* EXCERPT:
* * * *
Up to now, several methods, such as template-based methods, Kirkendall effect, Ostward ripening, and galvanic replacement, have been developed to synthesize hollow metal nanostructures [12-14]. Among them, the galvanic replacement method, which was first introduced by Sun and Xia [15], proved to be the most effective in producing gold nanocages. Because the AuCl4−/Au reduction potential is more positive than the Ag+/Ag potential (1.00 V and 0.80 V vs the standard hydrogen electrode, SHE, respectively), Ag is oxidized to Ag+ while AuCl4− is reduced to Au. Thus, various Ag nanostructures have been employed as sacrificial templates for the generation of Au NCs. In general, four types of Ag nanostructures are used as sacrificial templates in replacement reactions: nanocubes and their truncated corners, octahedral nanostructures, and quasi-spherical nanoparticles [3]. During the replacement reaction, Au atoms are deposited epitaxially on the surface of the Ag template. They nucleate and grow into small islands, and eventually evolve into a shell around the silver particles. The thin shell formed in the early stage is incomplete, and the Ag dissolves to generate a hollow structure. This leads to the formation of Au NCs with hollow interiors and porous surfaces.
In some applications such as catalysis, sensors, and SERS, it is favorable for metal nanomaterials to be supported by a solid substrate. Although the fabrication of Au NCs from Ag templates dispersed in solution using galvanic replacement reactions has been carried out extensively, there are few reports for the preparation of Au NCs supported on a solid substrate through the galvanic replacement method [16,17]. Furthermore, in many cases, some residual Ag remains in the final Au NCs, which maybe limit their applications.
* * * *
* DATASET SECTION:
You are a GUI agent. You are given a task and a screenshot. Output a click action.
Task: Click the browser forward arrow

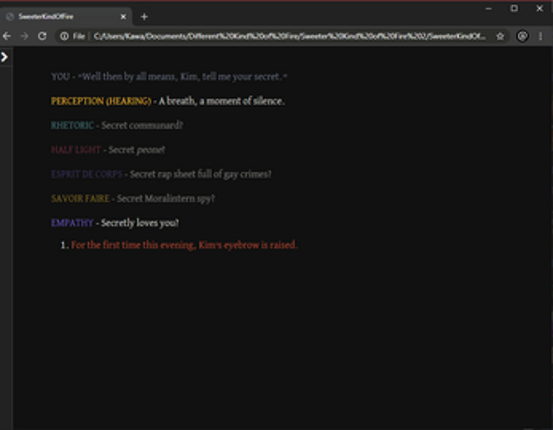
* * * *
* WRITTEN TASKS:
(1) Please retype the passage on gold nanocages starting at "In some applications" and ending at "limit their applications.".
(2) Name every method that the passage on gold nanocages says has been developed to synthesize hollow metal nanostructures.
The data has nothing to do with the passage on gold nanocages.

* EXPECTED RESPONSES:
(1)
In some applications such as catalysis, sensors, and SERS, it is favorable for metal nanomaterials to be supported by a solid substrate. Although the fabrication of Au NCs from Ag templates dispersed in solution using galvanic replacement reactions has been carried out extensively, there are few reports for the preparation of Au NCs supported on a solid substrate through the galvanic replacement method [16,17]. Furthermore, in many cases, some residual Ag remains in the final Au NCs, which maybe limit their applications.

(2) template-based methods, Kirkendall effect, Ostward ripening, galvanic replacement